(Beginning of SUPPLIED DATA)

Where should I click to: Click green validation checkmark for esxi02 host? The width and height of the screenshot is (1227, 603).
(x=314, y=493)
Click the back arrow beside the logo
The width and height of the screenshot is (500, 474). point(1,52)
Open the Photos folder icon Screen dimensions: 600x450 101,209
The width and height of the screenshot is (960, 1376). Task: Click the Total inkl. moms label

(End of SUPPLIED DATA)

PROMPT —
The records shown above must be returned in full, exactly as written.

TASK SOLUTION —
Where should I click to: Click green validation checkmark for esxi02 host? The width and height of the screenshot is (1227, 603).
(x=314, y=493)
Click the back arrow beside the logo
The width and height of the screenshot is (500, 474). point(1,52)
Open the Photos folder icon Screen dimensions: 600x450 101,209
The width and height of the screenshot is (960, 1376). Task: Click the Total inkl. moms label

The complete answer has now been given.